The race to sell TV and films on internet connections to the home and wireless connections to the smartphone has grown more fierce. In just the last day it has been rumored that Amazon.com (NASDAQ: AMZN) will start a subscription web video service that will compete with Netflix (NASDAQ: NFLX) among others. Apple Inc. (NASDAQ: AAPL) may start a joint venture with Netflix.
Sony (NYSE: SNE) will also start a video service to compete with Apple’s iTunes store, according to the FT. Sony’s will be unlike the other products because of the broad array of devices that will be able to receive the video content. This will include a host of Sony products including the Vaio PC, Bravia TV line, the Blu-ray player, and Sony-Ericsson phones.
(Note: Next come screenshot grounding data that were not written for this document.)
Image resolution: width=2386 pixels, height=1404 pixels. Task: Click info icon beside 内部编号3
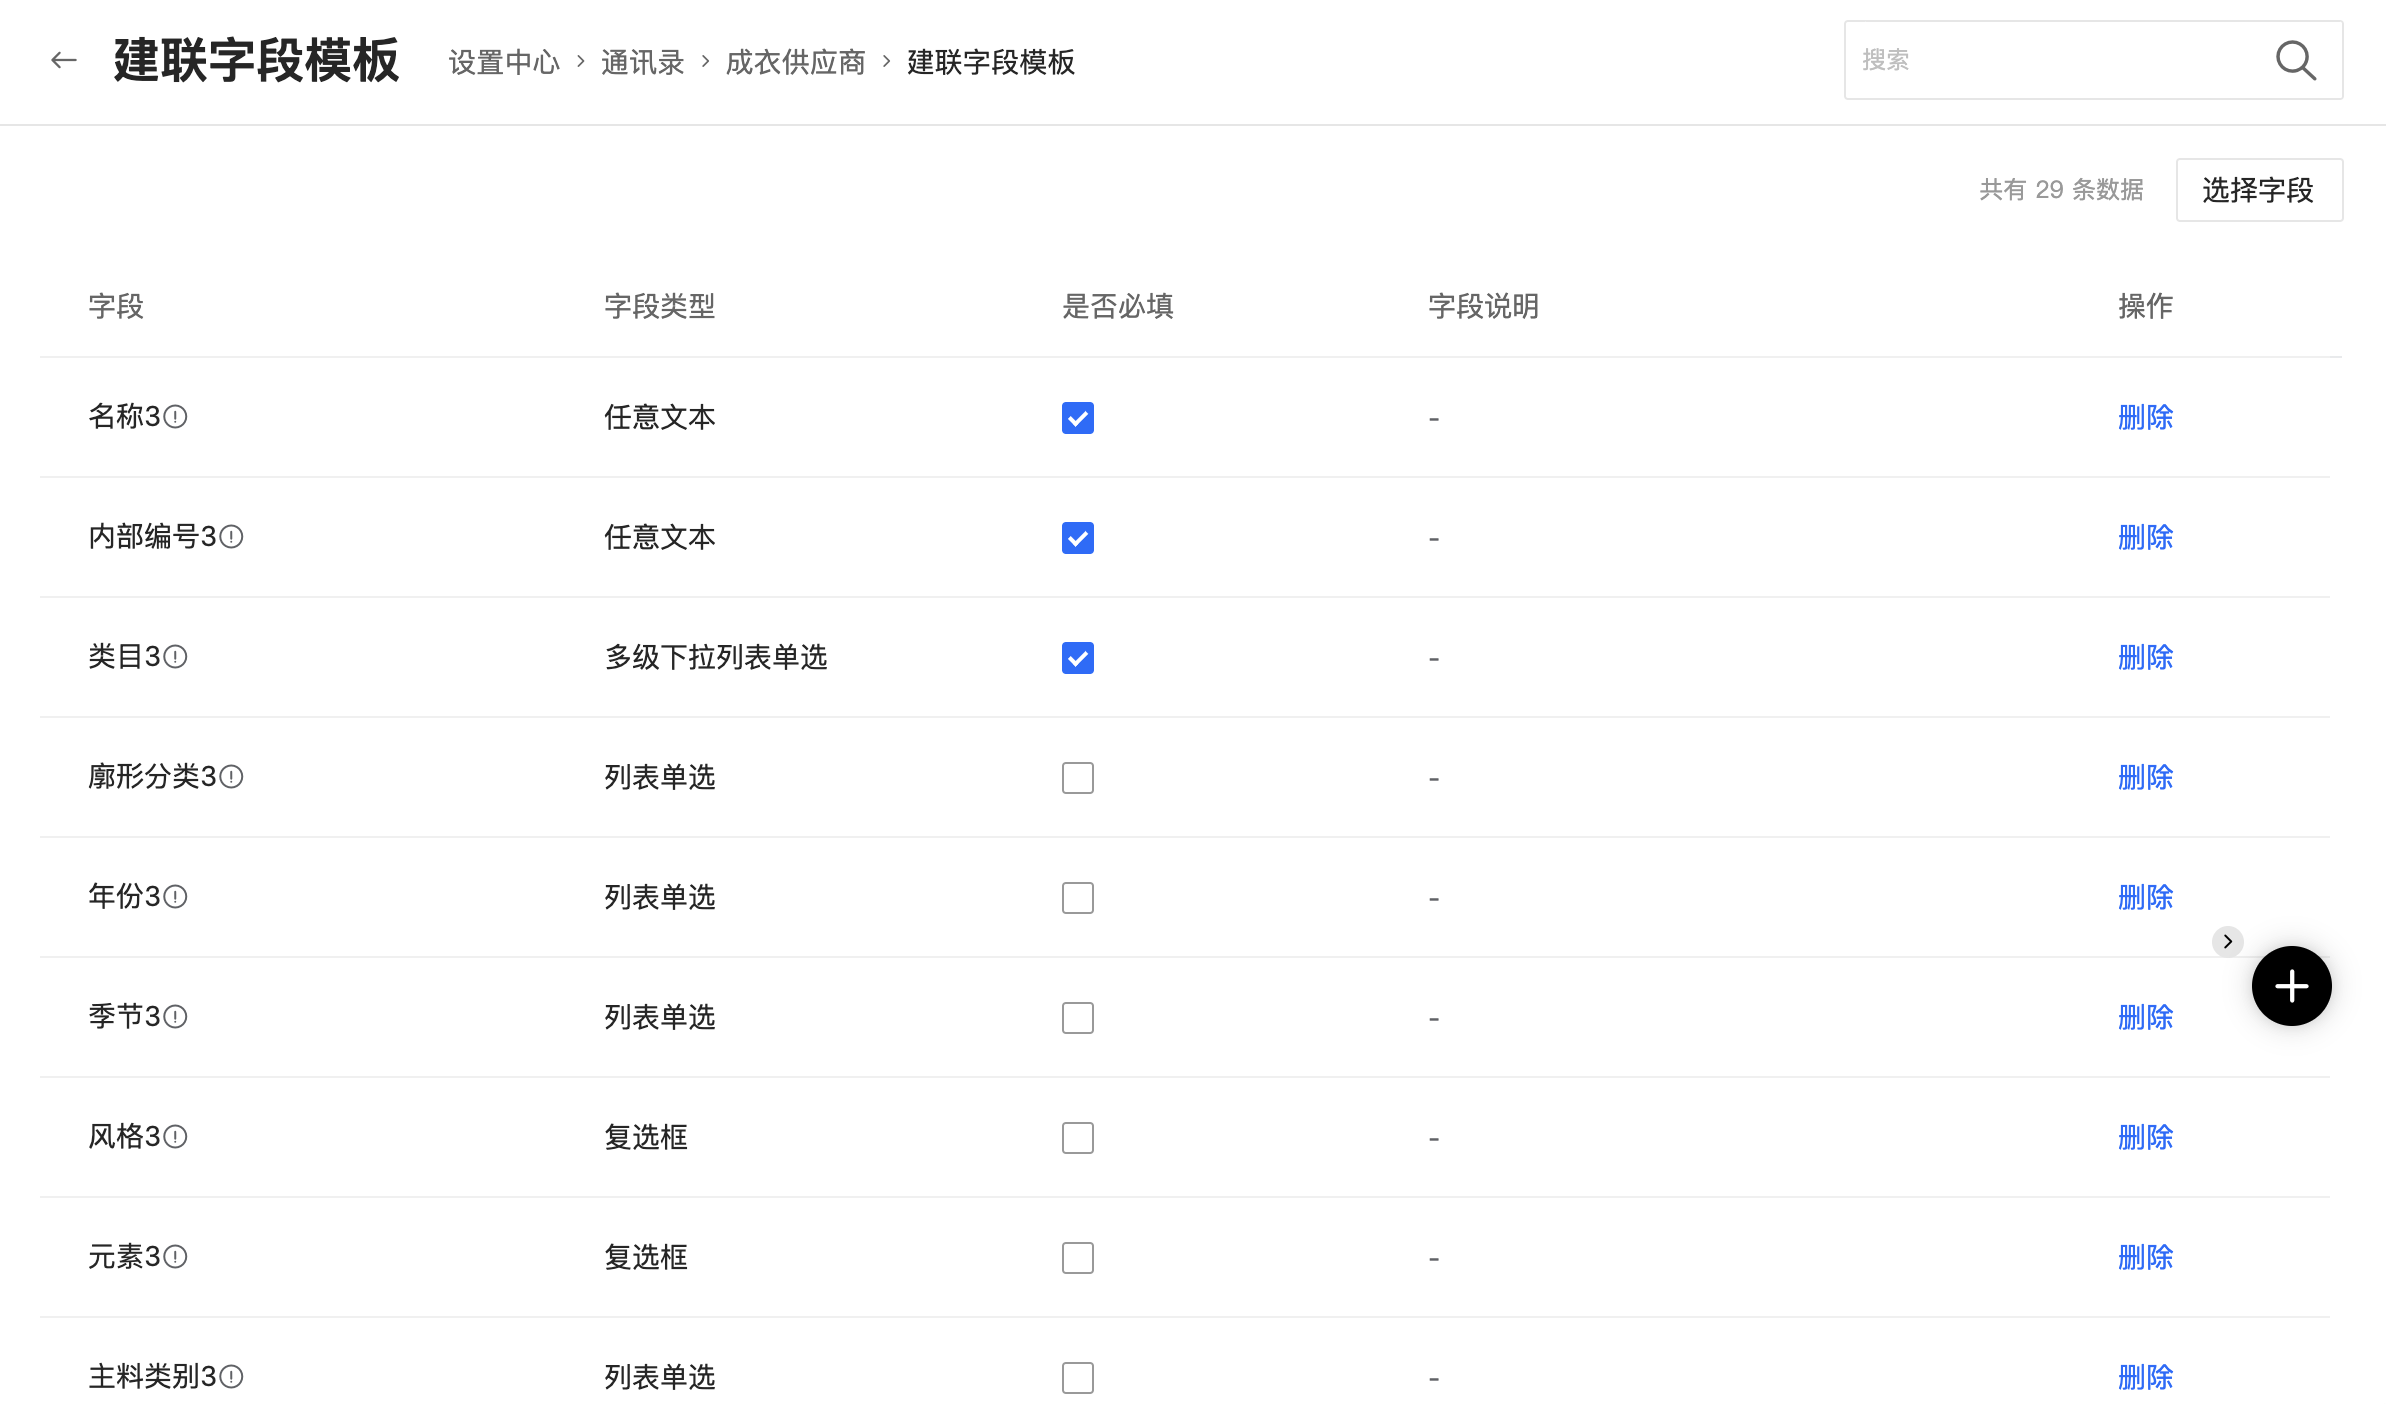(x=231, y=537)
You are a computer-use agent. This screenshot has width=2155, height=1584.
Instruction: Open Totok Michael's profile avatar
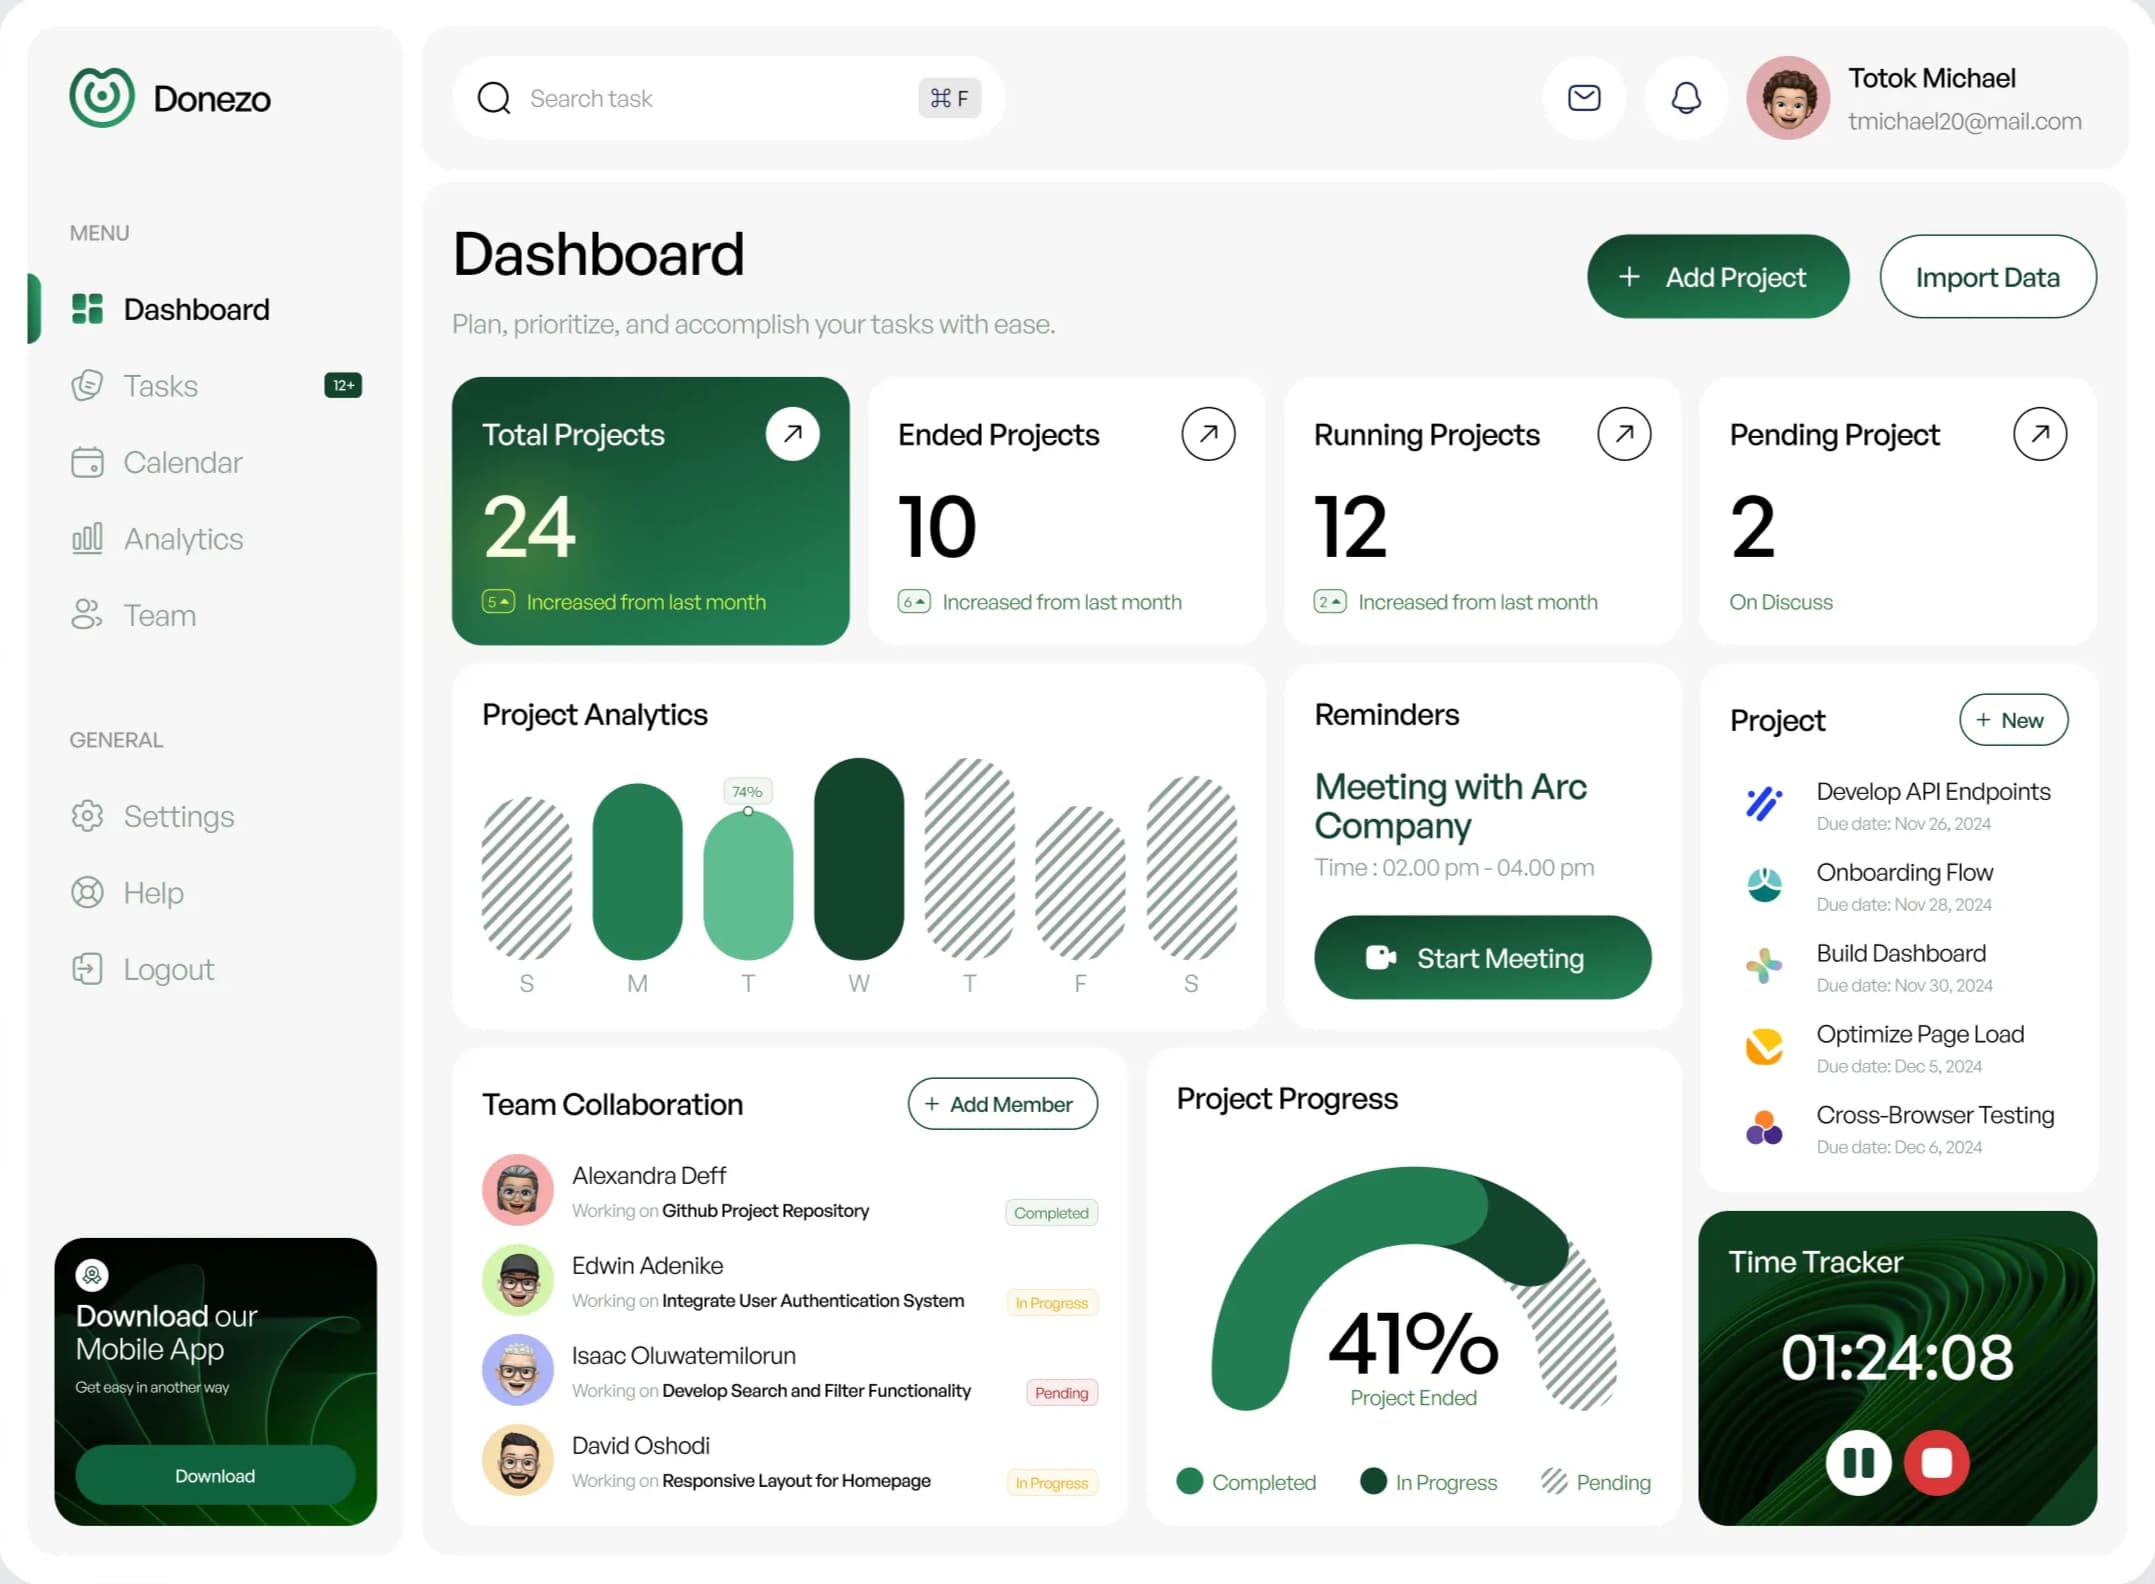click(x=1788, y=97)
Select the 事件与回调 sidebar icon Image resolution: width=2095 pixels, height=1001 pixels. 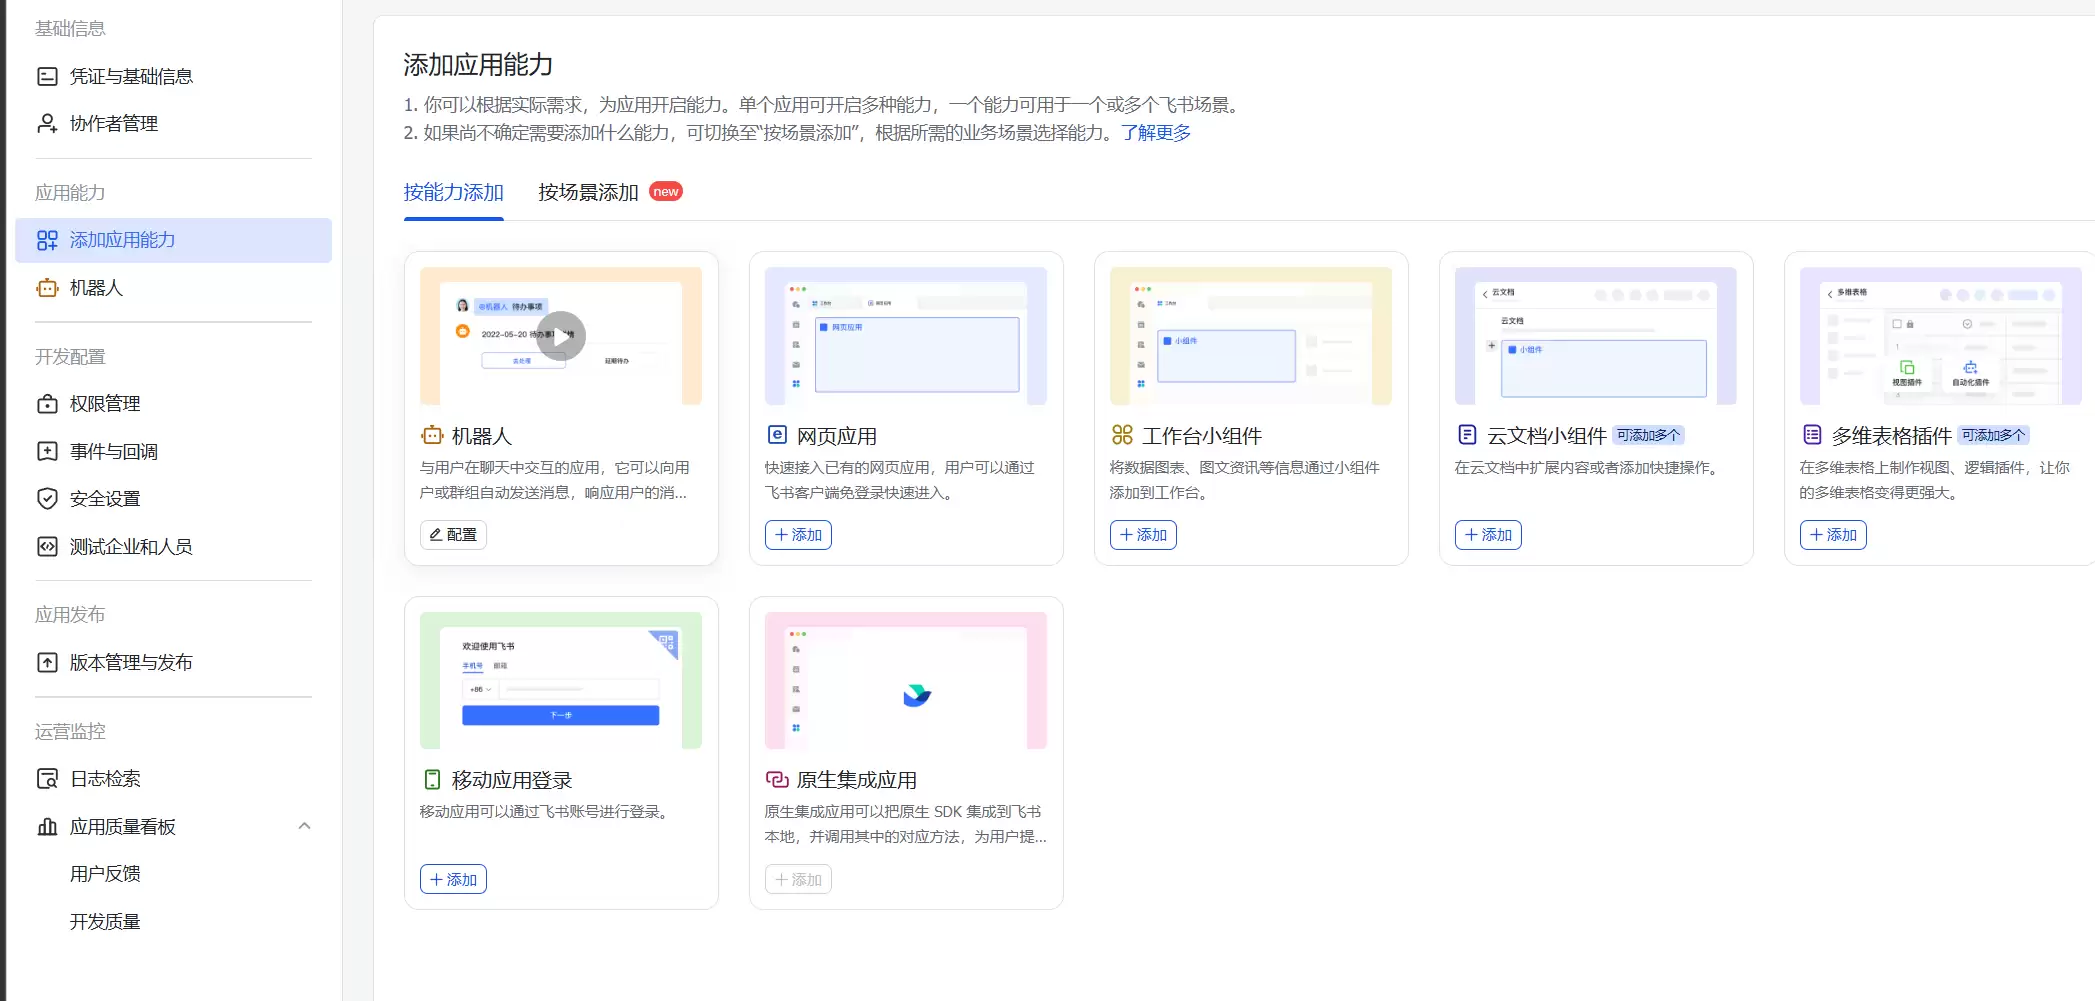46,451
Sony faces the barrier that almost none of its consumer electronics devices has an important share of its market. That will limit the number of people who might take the services.
The video-to-smartphone and IPTV to the home markets are already crowded by services from Walmart (NYSE: WMT), Qualcomm (NASDAQ: QCOM), several of the cellular service providers, and even nearly extinct video retail operator Blockbuster. Some of these companies will be losers in the pursuit of markets which may actually not exist at all. And it is the market size as much as the market share that is the trouble.
Most households find cable TV, satellite television, and fiber-to-the-home telecom TV adequate to their viewing needs. Each of these services offers hundreds of channels, and in most cases VOD. Comcast (NASDAQ: CMCSA) and Dish Network (NASDAQ: DISH) have a nearly insurmountable lead in the industry along with their direct competitors. It is very hard to imagine a case in which these completely acceptable services will be dislodged to any significant extent.
Amazon, Sony, and Apple are not competing among themselves primarily. They are competing against a decade of consumer habits which will be nearly impossible to break.